*** Extracted data Section Begins ***
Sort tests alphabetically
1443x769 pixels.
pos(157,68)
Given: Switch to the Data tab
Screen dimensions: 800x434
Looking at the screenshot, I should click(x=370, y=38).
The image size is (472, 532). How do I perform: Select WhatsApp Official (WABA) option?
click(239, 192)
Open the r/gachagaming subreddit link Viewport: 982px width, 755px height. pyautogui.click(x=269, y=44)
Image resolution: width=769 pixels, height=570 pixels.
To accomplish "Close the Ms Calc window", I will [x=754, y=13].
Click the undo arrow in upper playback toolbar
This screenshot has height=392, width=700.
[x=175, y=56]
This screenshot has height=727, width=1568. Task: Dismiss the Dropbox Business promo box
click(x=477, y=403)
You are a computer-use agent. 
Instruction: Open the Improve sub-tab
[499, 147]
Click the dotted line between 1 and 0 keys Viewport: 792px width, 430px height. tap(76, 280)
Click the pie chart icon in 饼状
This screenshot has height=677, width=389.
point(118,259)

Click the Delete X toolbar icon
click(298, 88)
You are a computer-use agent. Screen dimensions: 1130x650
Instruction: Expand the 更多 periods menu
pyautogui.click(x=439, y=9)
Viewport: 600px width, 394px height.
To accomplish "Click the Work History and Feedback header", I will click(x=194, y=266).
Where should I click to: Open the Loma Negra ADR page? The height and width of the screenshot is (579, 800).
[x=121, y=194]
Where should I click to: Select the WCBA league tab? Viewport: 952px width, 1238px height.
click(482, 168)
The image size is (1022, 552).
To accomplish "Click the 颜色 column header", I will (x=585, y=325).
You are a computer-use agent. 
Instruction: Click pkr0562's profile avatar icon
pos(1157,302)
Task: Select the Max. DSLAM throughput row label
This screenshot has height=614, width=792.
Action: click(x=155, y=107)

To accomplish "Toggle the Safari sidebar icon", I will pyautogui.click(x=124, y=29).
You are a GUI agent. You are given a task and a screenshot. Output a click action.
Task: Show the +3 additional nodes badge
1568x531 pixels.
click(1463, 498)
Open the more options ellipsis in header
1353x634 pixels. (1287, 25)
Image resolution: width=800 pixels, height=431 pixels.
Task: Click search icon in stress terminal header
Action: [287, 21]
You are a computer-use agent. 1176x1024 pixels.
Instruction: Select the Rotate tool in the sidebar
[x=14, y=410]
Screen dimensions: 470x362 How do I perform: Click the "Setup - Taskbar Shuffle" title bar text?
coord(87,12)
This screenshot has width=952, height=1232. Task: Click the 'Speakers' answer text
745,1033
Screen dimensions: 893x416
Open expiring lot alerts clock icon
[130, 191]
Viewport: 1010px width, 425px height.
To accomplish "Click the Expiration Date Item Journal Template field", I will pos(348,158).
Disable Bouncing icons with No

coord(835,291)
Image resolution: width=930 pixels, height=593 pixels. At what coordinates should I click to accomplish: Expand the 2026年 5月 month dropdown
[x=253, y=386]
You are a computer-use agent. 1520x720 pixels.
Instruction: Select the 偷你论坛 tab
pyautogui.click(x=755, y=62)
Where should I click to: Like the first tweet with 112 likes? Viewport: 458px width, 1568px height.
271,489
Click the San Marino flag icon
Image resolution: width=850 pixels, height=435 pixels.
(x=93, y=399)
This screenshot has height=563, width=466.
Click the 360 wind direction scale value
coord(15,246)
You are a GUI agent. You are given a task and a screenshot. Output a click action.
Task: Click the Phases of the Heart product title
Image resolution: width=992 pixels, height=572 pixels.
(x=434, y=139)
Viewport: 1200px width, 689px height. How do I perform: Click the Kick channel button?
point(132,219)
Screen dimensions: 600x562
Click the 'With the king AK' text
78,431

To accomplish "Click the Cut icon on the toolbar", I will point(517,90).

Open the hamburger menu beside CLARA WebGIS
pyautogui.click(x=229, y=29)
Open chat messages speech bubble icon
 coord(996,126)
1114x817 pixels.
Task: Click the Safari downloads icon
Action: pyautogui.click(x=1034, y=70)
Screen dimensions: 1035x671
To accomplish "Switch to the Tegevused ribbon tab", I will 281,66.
*** Extracted data Section Ends ***
▸ **What to do**
Every one of the entries must be printed exactly.

▸ **Exercise response**
Sort tests alphabetically
1443x769 pixels.
pos(157,68)
Given: Switch to the Data tab
Screen dimensions: 800x434
Looking at the screenshot, I should click(x=370, y=38).
The image size is (472, 532). How do I perform: Select WhatsApp Official (WABA) option?
click(239, 192)
Open the r/gachagaming subreddit link Viewport: 982px width, 755px height. pyautogui.click(x=269, y=44)
Image resolution: width=769 pixels, height=570 pixels.
To accomplish "Close the Ms Calc window", I will [x=754, y=13].
Click the undo arrow in upper playback toolbar
This screenshot has height=392, width=700.
[x=175, y=56]
This screenshot has height=727, width=1568. Task: Dismiss the Dropbox Business promo box
click(x=477, y=403)
You are a computer-use agent. 
Instruction: Open the Improve sub-tab
[499, 147]
Click the dotted line between 1 and 0 keys Viewport: 792px width, 430px height. tap(76, 280)
Click the pie chart icon in 饼状
This screenshot has height=677, width=389.
point(118,259)

Click the Delete X toolbar icon
click(298, 88)
You are a computer-use agent. Screen dimensions: 1130x650
Instruction: Expand the 更多 periods menu
pyautogui.click(x=439, y=9)
Viewport: 600px width, 394px height.
To accomplish "Click the Work History and Feedback header", I will click(x=194, y=266).
Where should I click to: Open the Loma Negra ADR page? The height and width of the screenshot is (579, 800).
[x=121, y=194]
Where should I click to: Select the WCBA league tab? Viewport: 952px width, 1238px height.
click(482, 168)
The image size is (1022, 552).
To accomplish "Click the 颜色 column header", I will (x=585, y=325).
You are a computer-use agent. 
Instruction: Click pkr0562's profile avatar icon
pos(1157,302)
Task: Select the Max. DSLAM throughput row label
This screenshot has height=614, width=792.
Action: click(x=155, y=107)

To accomplish "Toggle the Safari sidebar icon", I will pyautogui.click(x=124, y=29).
You are a GUI agent. You are given a task and a screenshot. Output a click action.
Task: Show the +3 additional nodes badge
1568x531 pixels.
click(1463, 498)
Open the more options ellipsis in header
1353x634 pixels. (1287, 25)
Image resolution: width=800 pixels, height=431 pixels.
Task: Click search icon in stress terminal header
Action: [287, 21]
You are a computer-use agent. 1176x1024 pixels.
Instruction: Select the Rotate tool in the sidebar
[x=14, y=410]
Screen dimensions: 470x362 How do I perform: Click the "Setup - Taskbar Shuffle" title bar text?
coord(87,12)
This screenshot has width=952, height=1232. Task: Click the 'Speakers' answer text
745,1033
Screen dimensions: 893x416
Open expiring lot alerts clock icon
[130, 191]
Viewport: 1010px width, 425px height.
To accomplish "Click the Expiration Date Item Journal Template field", I will pos(348,158).
Disable Bouncing icons with No

coord(835,291)
Image resolution: width=930 pixels, height=593 pixels. At what coordinates should I click to accomplish: Expand the 2026年 5月 month dropdown
[x=253, y=386]
You are a computer-use agent. 1520x720 pixels.
Instruction: Select the 偷你论坛 tab
pyautogui.click(x=755, y=62)
Where should I click to: Like the first tweet with 112 likes? Viewport: 458px width, 1568px height.
271,489
Click the San Marino flag icon
Image resolution: width=850 pixels, height=435 pixels.
(x=93, y=399)
This screenshot has height=563, width=466.
Click the 360 wind direction scale value
coord(15,246)
You are a GUI agent. You are given a task and a screenshot. Output a click action.
Task: Click the Phases of the Heart product title
Image resolution: width=992 pixels, height=572 pixels.
(x=434, y=139)
Viewport: 1200px width, 689px height. How do I perform: Click the Kick channel button?
point(132,219)
Screen dimensions: 600x562
Click the 'With the king AK' text
78,431

To accomplish "Click the Cut icon on the toolbar", I will point(517,90).

Open the hamburger menu beside CLARA WebGIS
pyautogui.click(x=229, y=29)
Open chat messages speech bubble icon
 coord(996,126)
1114x817 pixels.
Task: Click the Safari downloads icon
Action: pyautogui.click(x=1034, y=70)
Screen dimensions: 1035x671
To accomplish "Switch to the Tegevused ribbon tab", I will 281,66.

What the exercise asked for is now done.